Nombreuses sont les héroïnes de son cinéma à souffrir de l’abandon par leur mère et à partir dans une quête tortueuse et douloureuse pour tisser quand même un lien d’amour. Dans Julieta, c’est tout l’inverse.
Alors qu’elle s’apprête à changer de vie en quittant Madrid pour le Portugal avec son amant Lorenzo, Julieta rencontre par hasard Beatriz, l’amie d’enfance de sa fille Antia, dont elle n’a plus de nouvelles depuis près de 12 ans. Julieta apprend que sa fille vit en Suisse et qu’elle à trois enfants. Ces révélations bouleversent Julieta, laquelle renonce à partir au Portugal et entreprend au contraire de se souvenir et de raconter dans une lettre à sa fille toute l’histoire et tous les secrets qu’elle lui a longtemps caché.

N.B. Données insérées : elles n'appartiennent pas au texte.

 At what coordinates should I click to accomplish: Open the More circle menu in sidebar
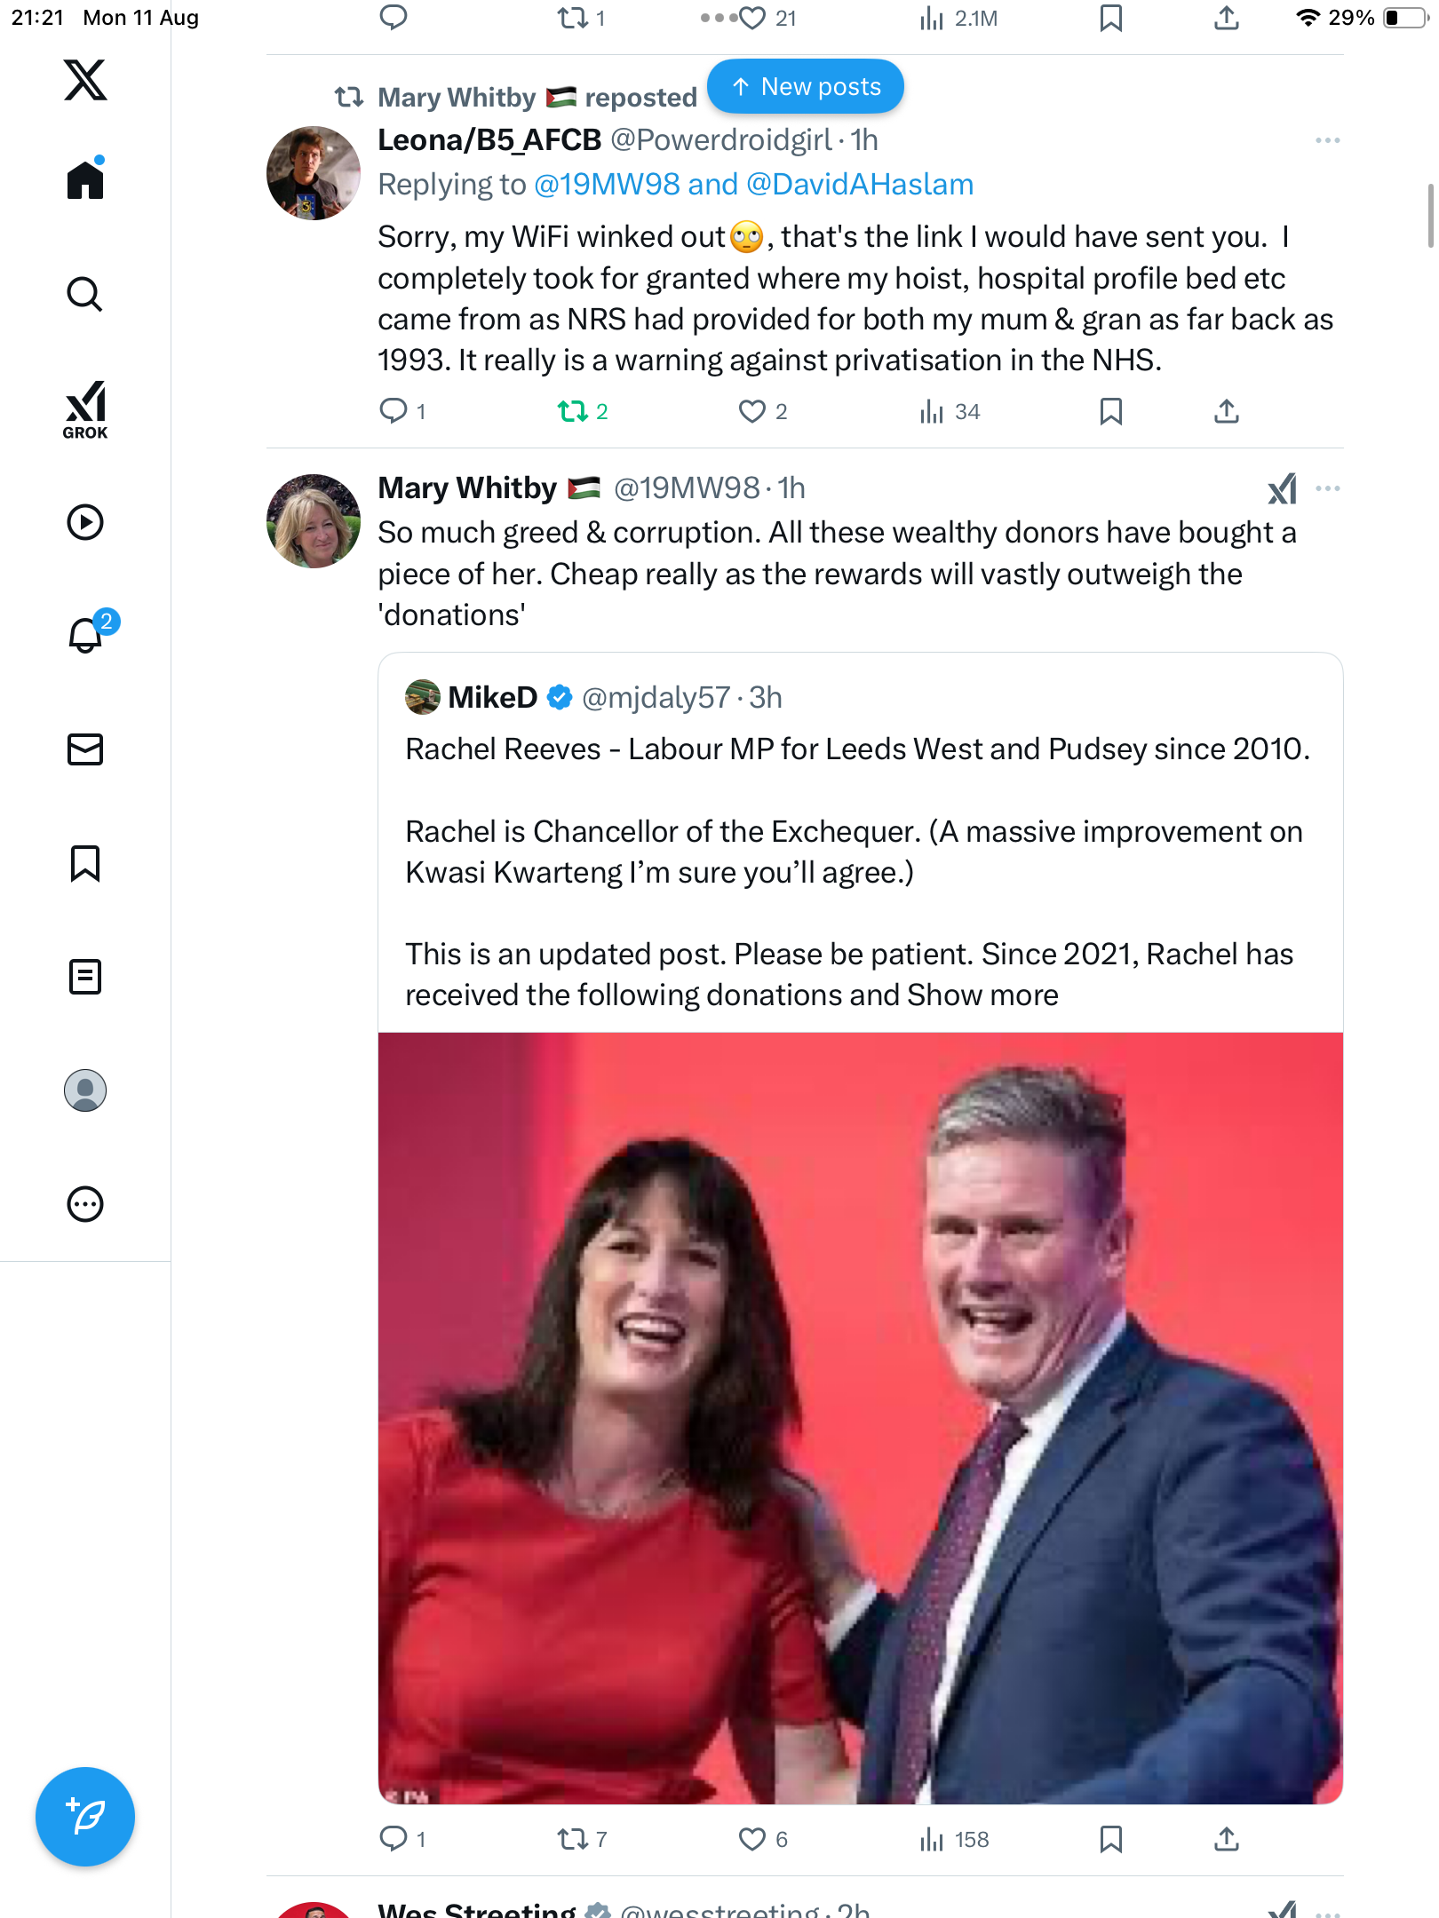[x=85, y=1204]
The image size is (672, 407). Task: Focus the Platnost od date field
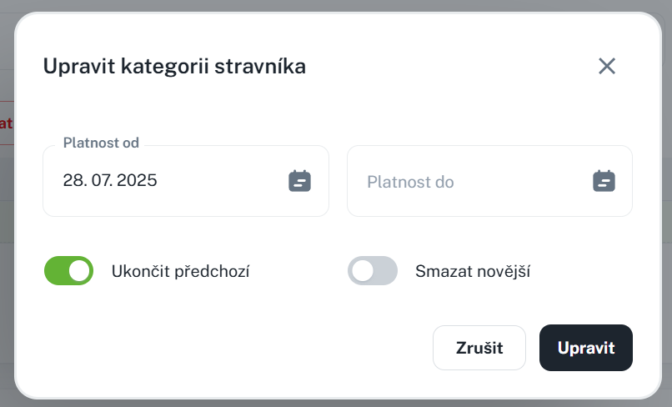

C’est dans ce basculement dans le rapport mère-fille, cet abandon de la mère par la fille, que Julieta trouve une singularité dans la filmographie d’Almodóvar. Le cinéaste remonte 30 ans en arrière, construit son récit sur la base d’un long flash-back, et focalise entièrement son intérêt sur ce couple de personnages, ce lien déchiré, si bien qu’il refuse d’inscrire cette histoire dans le contexte de l’évolution de la société espagnole durant toutes ses années. Seuls les personnages intéressent le cinéaste.
En plongeant dans son passé, Julieta rencontre les fantômes de son existence. Le film fait paradoxalement, à rebours, le récit du temps qui passe, des êtres qui disparaissent, de l’origine des secrets enfouis, des blessures et des maladies qui rattrapent les êtres. Cette histoire pleine de mystères, tellement emprunte de culpabilité, voyage dans une conscience torturée jusqu’à s’aventurer sur le terrain du thriller psychologique. C’est là tout le sens du romanesque d’Almodóvar. Son récit traverse différents états et c’est dans le contraste des différentes émotions, dans l’exaltation de certains sentiments, que le mélodrame se forge.
Le film n’est pas exactement la plus belle réussite d’Almodovar, mais après la parenthèse légère et très décevante des Amants Passagers, il replace son réalisateur sur l’échiquier de ceux qui nous intéressent, et même un peu plus que ça. Julieta trouve en tout cas toute sa place dans sa filmographie. A travers le portrait de Julieta, il offre un nouveau visage à la figure maternelle dans ses films, sinon un autre de point de vue. Julieta n’est pas une mère exemplaire, mais c’est elle que l’on voit souffrir de la rupture du lien à sa fille. C’est cependant elle aussi qui est en quête de pardon.
Mis en scène avec beaucoup de soin, un sens aigu du cadre et de la composition des plans, Julieta n’est pas qu’un beau portrait de femme, il est aussi une fantastique réussite formelle, un film qui livre quelques séquences parmi les plus belles du cinéma d’Almodovar, qu’il s’agisse d’un voyage fantasmagorique en train ou bien la superbe transition d’une époque à l’autre, par un simple jeu de serviette. La maîtrise du cinéaste est manifeste.
Almodóvar livre un film tout en retenue et tout en contrôle, où la mélancolie se diffuse lentement et subtilement, sans qu’il n’y ait besoin d’en rajouter. Peut-être la mécanique narrative est elle trop évidente, trop prévisible, mais l’émotion est là, pure et délicate. C’est du très beau cinéma.